◆ Records supplied ◆
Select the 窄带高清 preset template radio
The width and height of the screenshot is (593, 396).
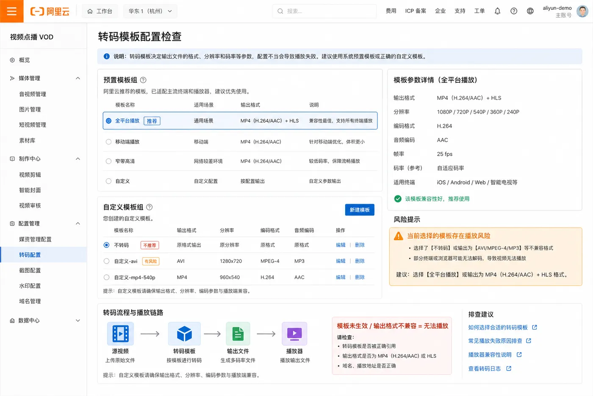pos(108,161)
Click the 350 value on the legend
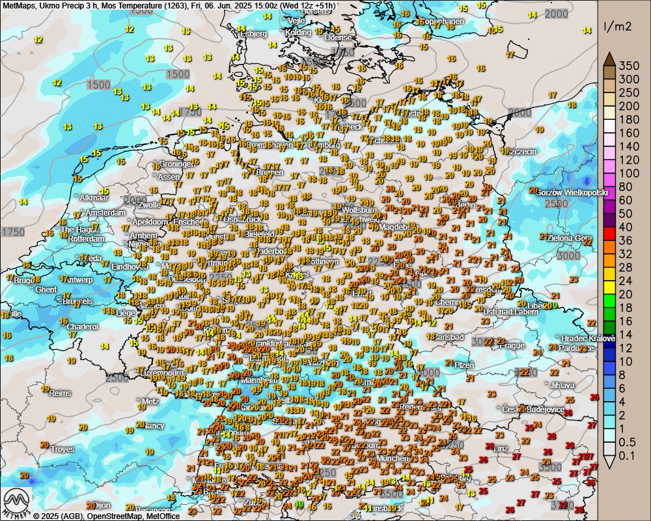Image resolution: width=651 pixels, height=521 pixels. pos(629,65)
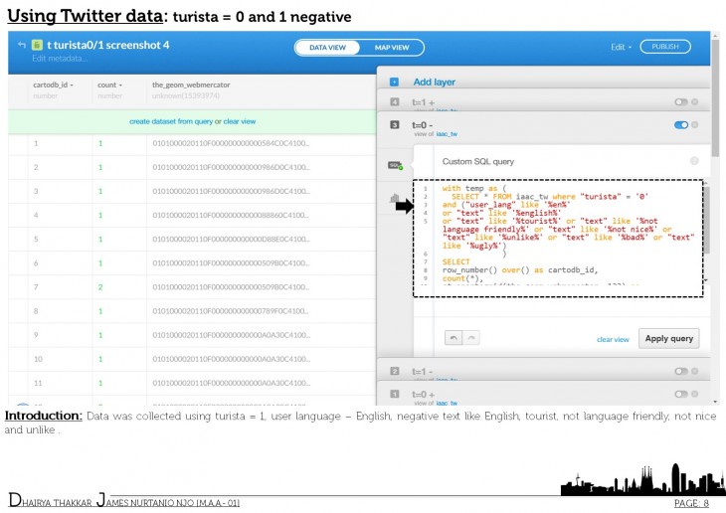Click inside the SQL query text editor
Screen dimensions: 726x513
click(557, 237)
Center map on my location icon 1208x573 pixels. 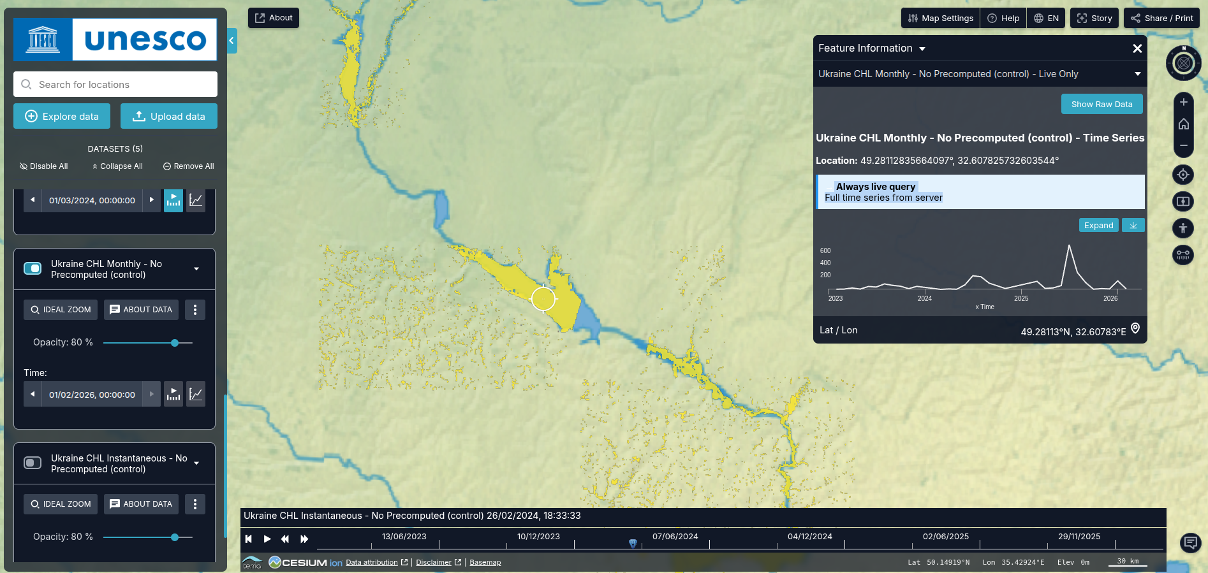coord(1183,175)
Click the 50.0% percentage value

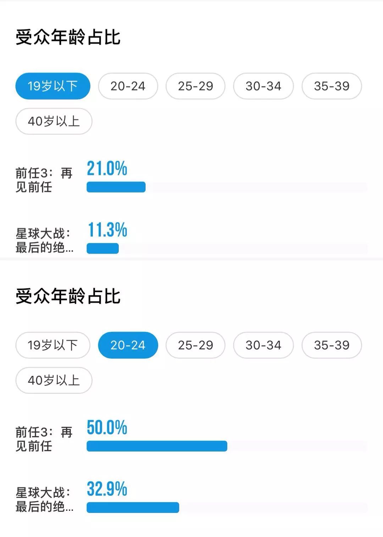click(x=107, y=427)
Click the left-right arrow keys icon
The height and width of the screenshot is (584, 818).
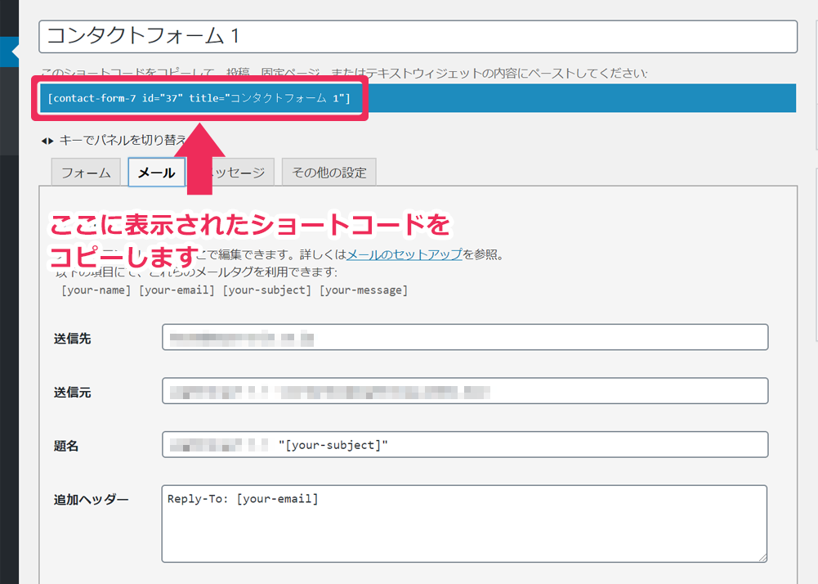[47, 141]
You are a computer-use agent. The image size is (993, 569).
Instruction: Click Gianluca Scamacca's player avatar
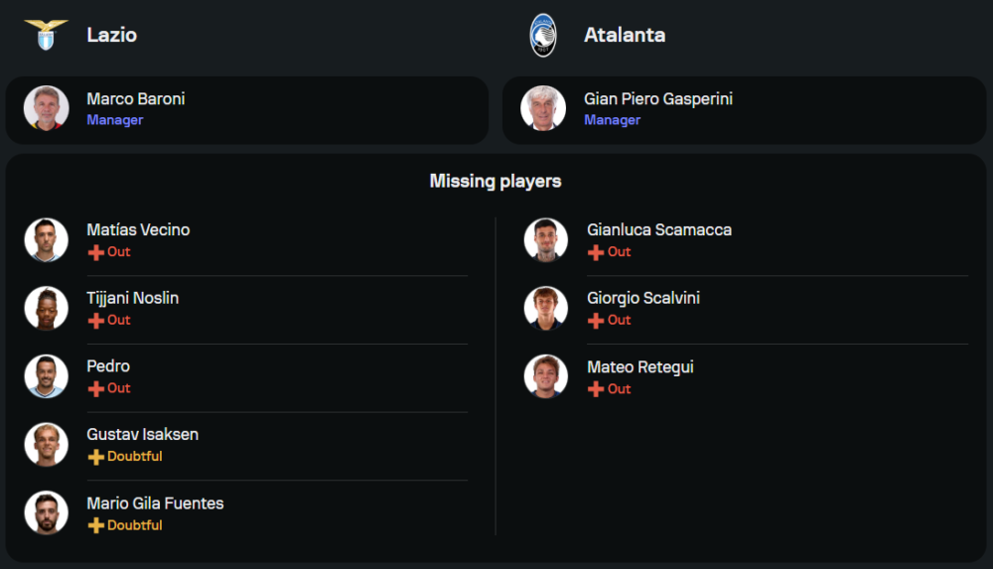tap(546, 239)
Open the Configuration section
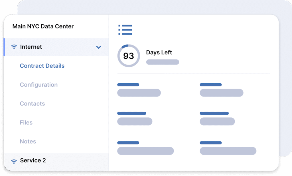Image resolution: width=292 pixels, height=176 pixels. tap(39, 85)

---

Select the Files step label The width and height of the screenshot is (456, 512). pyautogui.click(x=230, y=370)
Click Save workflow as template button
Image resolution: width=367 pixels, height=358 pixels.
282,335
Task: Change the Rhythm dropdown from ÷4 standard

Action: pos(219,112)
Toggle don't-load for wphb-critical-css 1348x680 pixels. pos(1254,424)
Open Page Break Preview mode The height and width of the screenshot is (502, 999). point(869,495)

* * *

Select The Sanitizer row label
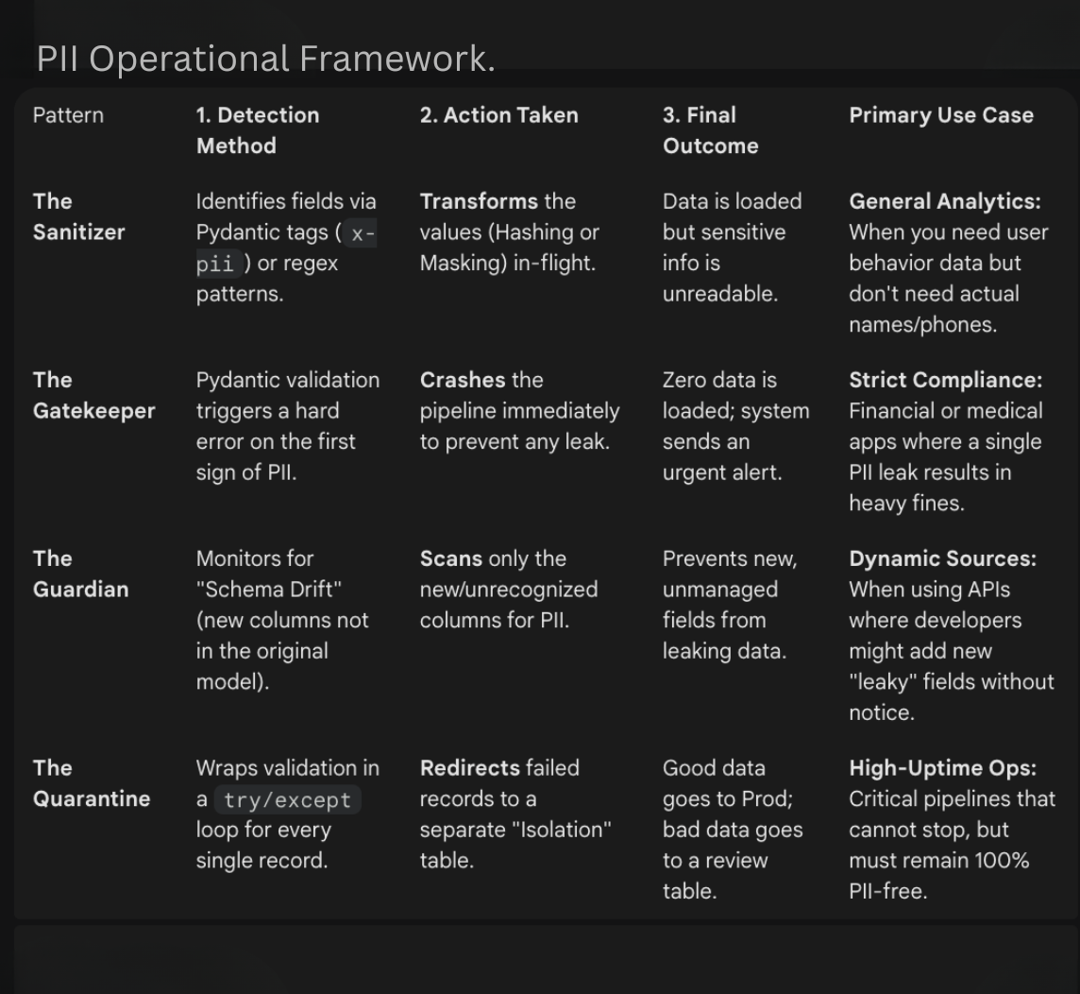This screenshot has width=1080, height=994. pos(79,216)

◆ Problem description ◆
Rewrite the listing, starting with the line containing "Select the Files" and continuing through the line containing "Open Page Break", with -139 added to every coordinate in the answers.

◆ Output of the exercise ◆
Select the Files step label The width and height of the screenshot is (456, 512). pyautogui.click(x=91, y=231)
Click Save workflow as template button
Image resolution: width=367 pixels, height=358 pixels.
143,196
Task: Change the Rhythm dropdown from ÷4 standard

Action: pos(80,-27)
Toggle don't-load for wphb-critical-css 1348x680 pixels. pos(1115,285)
Open Page Break Preview mode The height and width of the screenshot is (502, 999). point(730,356)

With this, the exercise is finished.